SWAT is an acronym for Special Weapons and Tactics, and is the term that describes a unit of a city police force or a county sheriff's department in the United States specially equipped and trained to deal with high-risk situations that would be too dangerous for patrol officers to deal with.
The nearest equivalents to SWAT in countries other than the United States are the national gendarmeries in various countries in Europe, including the French Gendarmerie and the Italian carabinieri. The key difference is that SWAT is a specialized team of police officers or sheriff's deputies trained in military weapons and infantry assault tactics, while still answerable to a local police chief or sheriff. European gendarmeries exist as separate national police forces. Whilst in Australia they have Special Operations Group and in New Zealand the Special Tactics Group. Both these units worked together during the 2000 Olympics in Sydney.

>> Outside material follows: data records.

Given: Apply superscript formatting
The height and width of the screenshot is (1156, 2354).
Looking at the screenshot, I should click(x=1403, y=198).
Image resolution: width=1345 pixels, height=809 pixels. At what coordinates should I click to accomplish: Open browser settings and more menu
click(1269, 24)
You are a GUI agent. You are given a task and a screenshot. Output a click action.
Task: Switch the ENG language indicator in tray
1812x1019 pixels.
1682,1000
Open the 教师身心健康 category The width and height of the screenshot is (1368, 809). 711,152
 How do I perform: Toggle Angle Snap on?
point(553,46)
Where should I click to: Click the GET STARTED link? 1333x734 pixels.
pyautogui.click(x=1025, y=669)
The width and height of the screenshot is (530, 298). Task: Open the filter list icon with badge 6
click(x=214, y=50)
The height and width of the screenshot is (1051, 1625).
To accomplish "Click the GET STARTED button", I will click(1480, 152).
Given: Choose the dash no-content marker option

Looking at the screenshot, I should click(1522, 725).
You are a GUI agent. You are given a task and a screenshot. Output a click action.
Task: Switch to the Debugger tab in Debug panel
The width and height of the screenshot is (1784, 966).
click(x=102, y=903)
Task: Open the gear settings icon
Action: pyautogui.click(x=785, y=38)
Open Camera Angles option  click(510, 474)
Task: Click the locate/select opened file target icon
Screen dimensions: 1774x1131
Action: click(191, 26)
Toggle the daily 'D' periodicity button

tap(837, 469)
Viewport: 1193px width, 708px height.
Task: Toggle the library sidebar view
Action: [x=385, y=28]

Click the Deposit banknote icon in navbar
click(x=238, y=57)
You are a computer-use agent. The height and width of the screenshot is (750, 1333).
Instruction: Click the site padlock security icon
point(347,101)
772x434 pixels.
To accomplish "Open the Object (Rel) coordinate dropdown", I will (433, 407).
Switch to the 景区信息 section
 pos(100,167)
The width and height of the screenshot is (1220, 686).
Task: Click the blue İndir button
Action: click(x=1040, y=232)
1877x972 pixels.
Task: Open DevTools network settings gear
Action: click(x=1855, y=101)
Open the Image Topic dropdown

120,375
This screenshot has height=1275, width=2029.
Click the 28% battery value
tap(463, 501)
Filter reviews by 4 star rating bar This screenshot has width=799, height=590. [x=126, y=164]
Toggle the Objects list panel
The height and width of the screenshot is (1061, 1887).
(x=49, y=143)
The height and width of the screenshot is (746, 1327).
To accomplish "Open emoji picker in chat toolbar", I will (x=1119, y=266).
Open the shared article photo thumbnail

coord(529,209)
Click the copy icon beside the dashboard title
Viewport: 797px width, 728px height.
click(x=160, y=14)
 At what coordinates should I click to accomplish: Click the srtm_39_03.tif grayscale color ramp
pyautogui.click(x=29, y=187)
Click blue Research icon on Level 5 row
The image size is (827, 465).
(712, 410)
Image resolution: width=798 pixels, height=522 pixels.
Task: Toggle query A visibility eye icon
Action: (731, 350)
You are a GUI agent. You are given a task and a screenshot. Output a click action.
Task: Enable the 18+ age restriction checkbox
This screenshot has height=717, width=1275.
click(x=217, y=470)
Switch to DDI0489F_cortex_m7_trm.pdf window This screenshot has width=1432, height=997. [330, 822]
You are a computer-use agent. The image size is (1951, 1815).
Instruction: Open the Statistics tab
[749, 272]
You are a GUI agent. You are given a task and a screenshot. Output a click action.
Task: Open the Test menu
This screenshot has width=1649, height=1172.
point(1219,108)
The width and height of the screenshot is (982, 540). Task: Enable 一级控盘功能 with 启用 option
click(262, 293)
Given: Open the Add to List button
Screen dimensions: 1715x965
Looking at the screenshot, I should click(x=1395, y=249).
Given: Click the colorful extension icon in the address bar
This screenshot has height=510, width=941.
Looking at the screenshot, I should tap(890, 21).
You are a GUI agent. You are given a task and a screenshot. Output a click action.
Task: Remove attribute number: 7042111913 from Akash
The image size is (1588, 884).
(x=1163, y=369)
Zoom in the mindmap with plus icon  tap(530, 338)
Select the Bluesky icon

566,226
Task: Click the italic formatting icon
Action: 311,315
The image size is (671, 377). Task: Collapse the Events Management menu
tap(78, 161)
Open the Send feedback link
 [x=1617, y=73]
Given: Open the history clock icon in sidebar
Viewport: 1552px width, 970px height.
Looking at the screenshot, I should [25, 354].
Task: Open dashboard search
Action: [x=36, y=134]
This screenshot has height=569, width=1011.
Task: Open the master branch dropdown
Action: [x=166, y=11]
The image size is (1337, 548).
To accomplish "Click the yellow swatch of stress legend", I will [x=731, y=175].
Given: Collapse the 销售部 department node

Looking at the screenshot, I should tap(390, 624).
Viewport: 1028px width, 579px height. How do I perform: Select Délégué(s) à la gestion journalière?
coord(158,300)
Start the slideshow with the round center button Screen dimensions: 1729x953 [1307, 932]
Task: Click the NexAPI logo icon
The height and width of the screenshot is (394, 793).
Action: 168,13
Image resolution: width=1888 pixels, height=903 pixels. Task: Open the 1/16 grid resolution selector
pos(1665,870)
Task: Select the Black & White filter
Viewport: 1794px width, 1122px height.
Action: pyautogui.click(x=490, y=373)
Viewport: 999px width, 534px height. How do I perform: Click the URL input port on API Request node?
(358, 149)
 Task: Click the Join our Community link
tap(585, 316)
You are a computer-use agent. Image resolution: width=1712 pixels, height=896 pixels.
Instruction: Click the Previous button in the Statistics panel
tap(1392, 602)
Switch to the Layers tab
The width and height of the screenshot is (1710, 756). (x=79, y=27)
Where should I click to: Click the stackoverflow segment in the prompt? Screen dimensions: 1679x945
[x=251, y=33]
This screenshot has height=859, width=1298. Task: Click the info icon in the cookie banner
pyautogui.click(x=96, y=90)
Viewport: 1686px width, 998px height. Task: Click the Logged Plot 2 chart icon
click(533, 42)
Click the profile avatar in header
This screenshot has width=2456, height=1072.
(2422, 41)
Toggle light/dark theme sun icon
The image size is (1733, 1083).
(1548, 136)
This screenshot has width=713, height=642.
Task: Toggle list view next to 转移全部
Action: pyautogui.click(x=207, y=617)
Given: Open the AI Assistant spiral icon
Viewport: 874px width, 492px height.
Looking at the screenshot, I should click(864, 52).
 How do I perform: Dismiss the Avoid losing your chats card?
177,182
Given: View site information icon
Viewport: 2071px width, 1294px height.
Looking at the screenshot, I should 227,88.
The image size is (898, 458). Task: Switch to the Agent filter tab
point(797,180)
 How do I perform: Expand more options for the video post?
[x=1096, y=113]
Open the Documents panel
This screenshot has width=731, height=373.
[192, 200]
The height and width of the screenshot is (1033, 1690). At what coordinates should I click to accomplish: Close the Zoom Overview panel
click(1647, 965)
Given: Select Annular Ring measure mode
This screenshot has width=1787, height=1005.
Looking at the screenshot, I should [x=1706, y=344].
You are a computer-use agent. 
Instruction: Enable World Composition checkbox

There is much discussion on the Police state level of militarization of the local law enforcement including "no knock raids" and automatic asset forfeiture without trial as part of the War on Drugs and the War on Terror. The most well known of the many books on the subject of the overuse of the SWAT teams is from Radley Balko, a policy analyst at the Cato Institute, authored Overkill: The Rise of Paramilitary Police Raids in America.[1]
Swat teams have been used for harassment purposes, see: Swatting.